Principal Investigators: Loewenstein / Seppi / Sicherman / Utkus  

This research studies investors' tendency to 'put their head in the sand' and deliberately avoid getting information about the value of their holdings when the market is down, but to look much more frequently when the market is up. The project has diverse implications that are being explored for other situations, including decisions about when to seek out medical information.


Conflict of Interest

Principal Investigators: Loewenstein / Seppi / Sicherman / Utkus  

A conflict of interest is a situation in which an individual faces a conflict between a primary professional responsibility, such as a physician's responsibility to promote the health of his or her patients and a secondary personal interest, which often involves money or career advancement. Most lay people as well as academics have typically viewed conflicts of interest through the lens of corruption; those succumbing to conflicts of interest are assumed to put make a deliberate decision to put self-interest before professional responsibilities. This research proposes an alternative perspective, according to which succumbing to a conflict of interest is often the result of unconscious, unintentional, bias.
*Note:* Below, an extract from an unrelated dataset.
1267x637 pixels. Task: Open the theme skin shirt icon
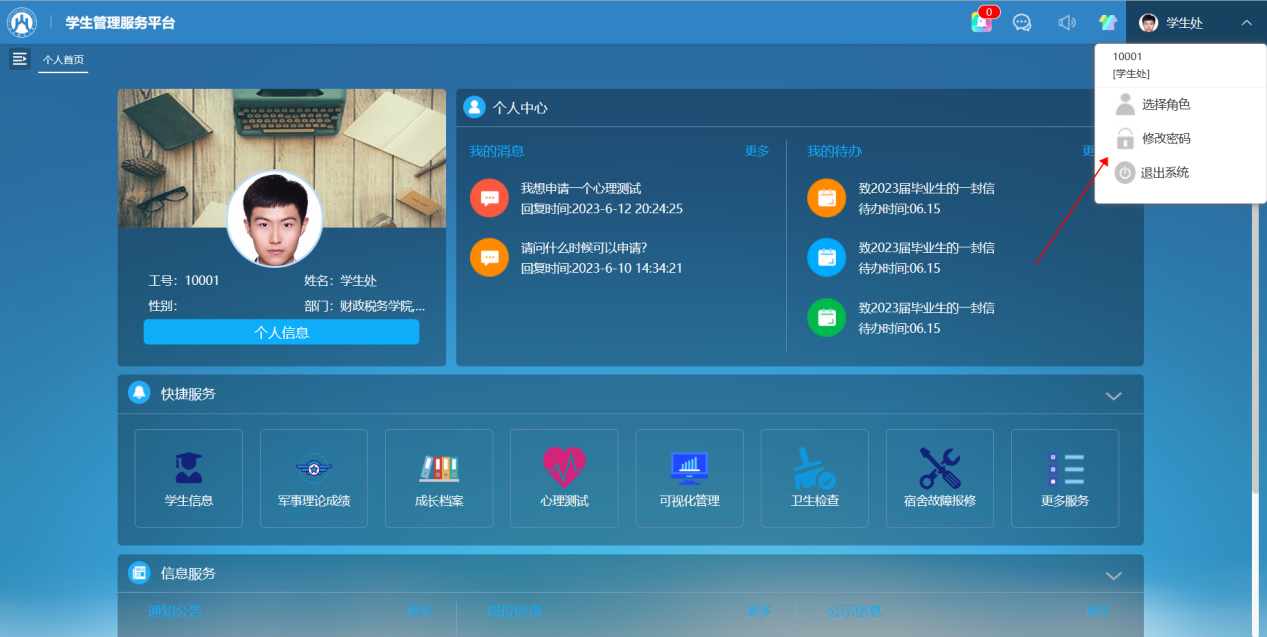point(1107,22)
A related line of research is focusing on the limitation of disclosure as a remedy for the problems caused by conflicts of interest.


Improving the effectiveness of IDAs (Individual Development Accounts)
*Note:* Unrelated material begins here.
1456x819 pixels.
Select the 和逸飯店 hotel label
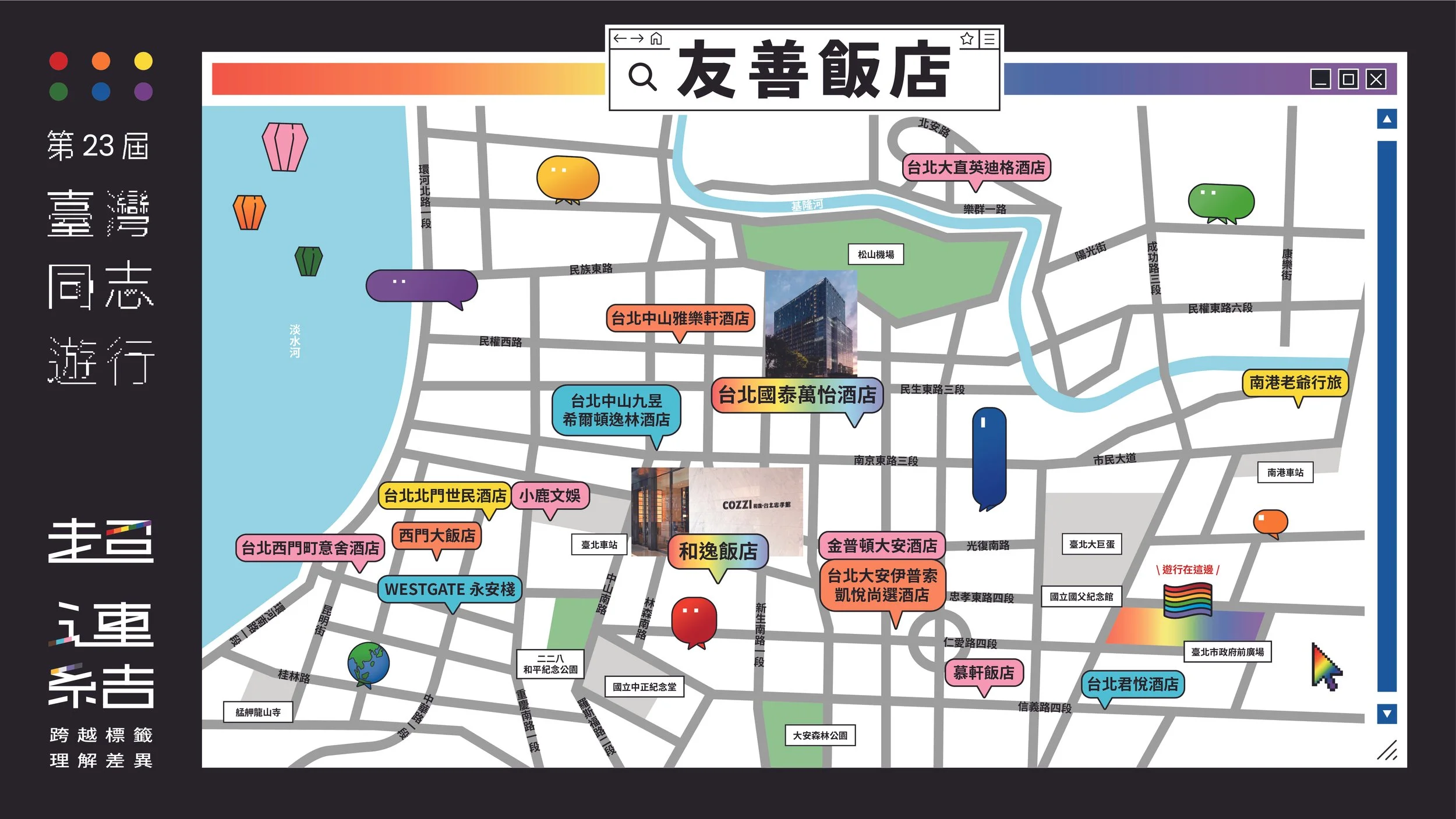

Principal Investigator: George Lowenstein 

Randomized trials to test different ways to use ideas from behavioral economics to increase the effectiveness of IDAs, targeted savings plans intended to help low income individuals meet savings goals for purposes of education, house purchases or business development by typically providing a 1-1 or larger match of the saver’s deposits. People asked to deposit smaller amounts more frequently might end up saving more.
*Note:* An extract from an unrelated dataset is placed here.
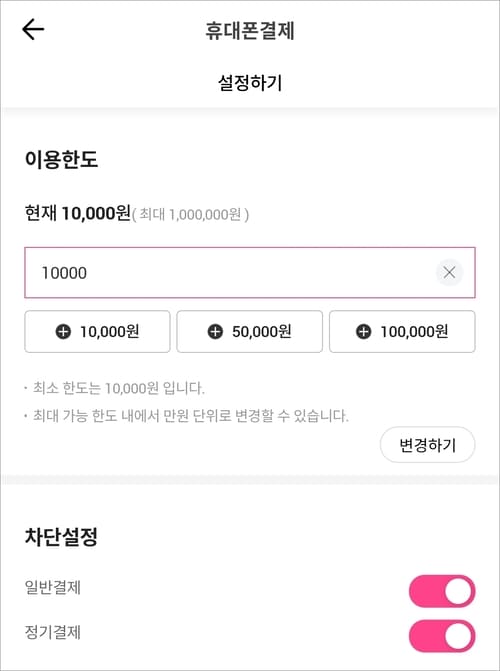
Task: Tap the plus icon on the 50,000원 button
Action: (x=215, y=332)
Funded by: Foundation Support


Deposit Contracts for Weight Loss

Principal Investigators: Volpp / Loewenstein 

Co-investigators:  Troxel

Deposit contracts are pre-commitment devices that are used in various non-health-related areas such as retirement savings investment, which help people overcome their present-biased tendencies. This is a randomized, controlled trial which tests the association between various types of deposit contract incentive schemes and weight loss among overweight volunteers in a workplace setting.

Funded by: McKinsey & Company, Inc.


A Randomized Trial of Interventions to Improve Warfarin Adherence

Principal Investigators: Volpp / Kimmel 

Co-investigators:  Doshi, Loewenstein, Shea, Troxel

Pilot data from a study funded by the Aetna Foundation has shown that delivery of a lottery-based financial incentive was feasible and may be associated with substantial improvement in adherence. This larger phase III study is powered to evaluate the effectiveness and cost effectiveness of incentives and reminders for warfarin adherence.

Funded by: National Institutes of Health / National Heart, Lung and Blood Institute


Charitable Fundraising

Principal Investigators: Loewenstein / Cryder 

In collaboration with organizations such as the Red Cross, United Way, and the Carnegie Mellon Development Office, this project is exploring different ways to increase charitable giving, volunteering and blood donations.  Specifically, the project explores a variety of different ways of increasing the tangibility to donors of the benefits produced by their donations.